Since then, her father enlisted with the rebel army and her mother left her at the children’s home. Veronika relies on her own inner strength to ward off the terror brought on by war.
“When they were doing boom-boom, it was so scary,” she says, recalling a recent bout of shelling. “Once when they were shooting at night, I fell off the bed.”
Veronika’s mother visits Khartsyzk from time to time. The young girl hopes to go home when summer comes.
Nikulenko says children in her care have come under the spell of Russian television. They love watching programs that cast the rebels as valiant heroes of a popular uprising. Ukrainian government troops are treated as vicious occupiers.

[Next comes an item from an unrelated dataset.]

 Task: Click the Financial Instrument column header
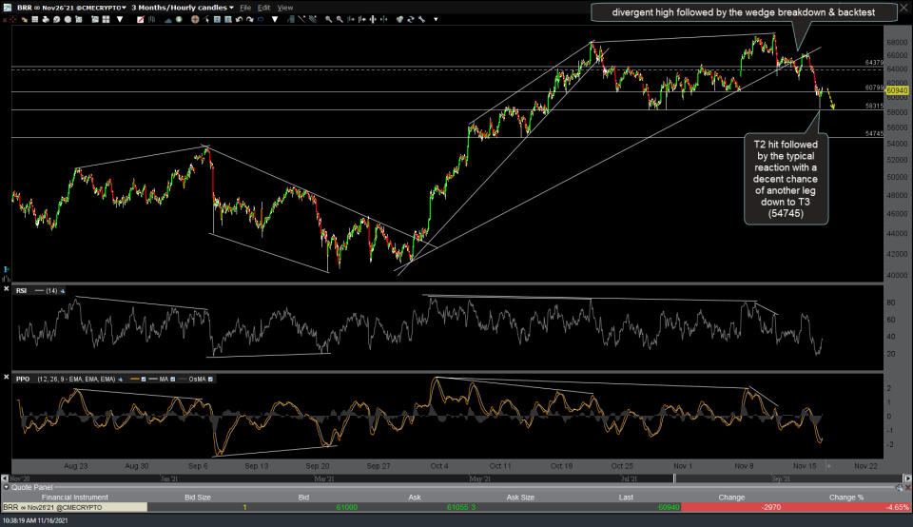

“It’s very dangerous, this black-and-white perception,” Nikulenko says. “These children get information only from one side. They see that (government troops) shoot at us and that their fathers and brothers take arms and go to protect us.”
As a group of girls huddles on a carpet in the games room, Yulya, a tall and unsmiling 12-year old, stands to one side.

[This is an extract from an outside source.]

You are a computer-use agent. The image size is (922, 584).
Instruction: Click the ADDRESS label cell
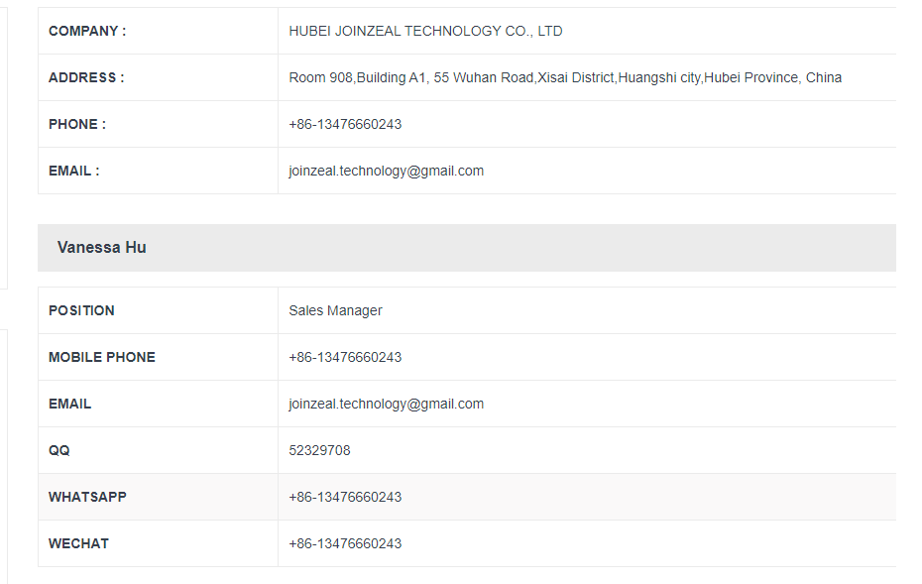pyautogui.click(x=159, y=77)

Before the war began, Yulya lived with her grandparents in Rusko-Orlivka, a village that changed hands several times as fighting raged last summer for the nearby town of Ilovaysk.

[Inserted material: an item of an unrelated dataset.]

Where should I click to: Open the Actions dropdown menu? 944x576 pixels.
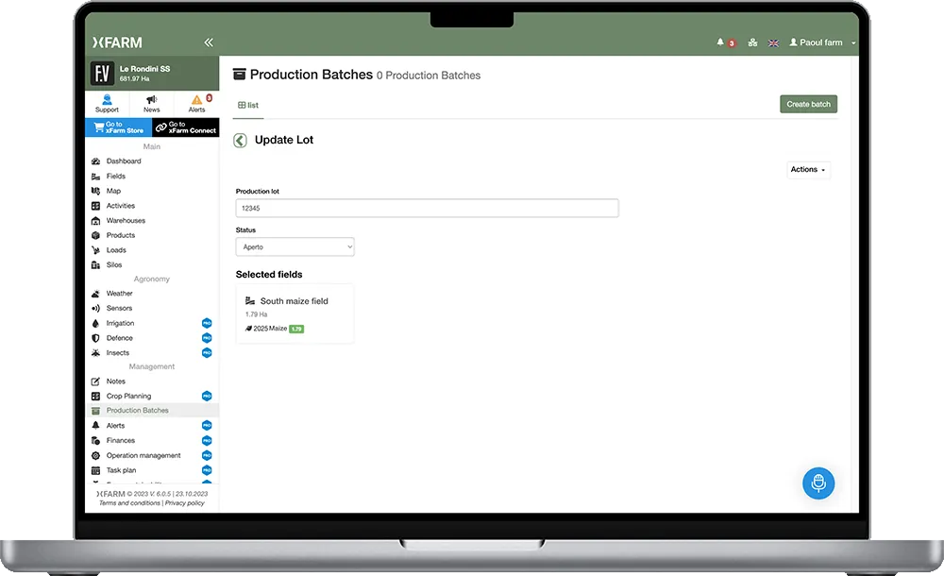point(807,170)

Yulya’s grandfather told her that when the rebel fighters captured Rusko-Orlivka, fighters found nine Ukrainian soldiers hiding out in a farm, marched them out to a forest and shot them. Yulya says she felt little pity.
“I understand they are people too, but they kill other people,” she says in a whisper. “I know that, because my grandfather told me so.”
For the very young, little is truly understood about who is fighting or why.
Drawing his tank in the children’s home, Seryozha, in a moment of confusion, gets it into his head to decorate it with a blue-and-yellow Ukrainian flag.
“It was born in Ukraine. I was born in Ukraine, too,” he says. Above the Ukrainian flag that sticks out from the side, he then draws the black, blue and red flag of the separatists.
Seryozha’s own past is a blur even to those around him. A scar on his back shows where he was shot with an air-powered pistol before the war. Nobody quite knows what happened, beyond that his parents died of tuberculosis, leaving his sister and two brothers orphaned.
A bureaucratic oversight separated Seryozha from his siblings. As they were evacuated by Ukrainian authorities to a neighbouring region, nobody remembered that Seryozha was lying in a hospital recovering from tuberculosis. He landed in the Khartsyzk home in January.
Children may have a hazy understanding of the events around them, but forgiveness appears to come more easily than to the adults.
Could Seryozha ever be friends with children from the other side?
“Yes,” he says simply. “But only if they behave and don’t fight.”
Mstyslav Chernov contributed to this report.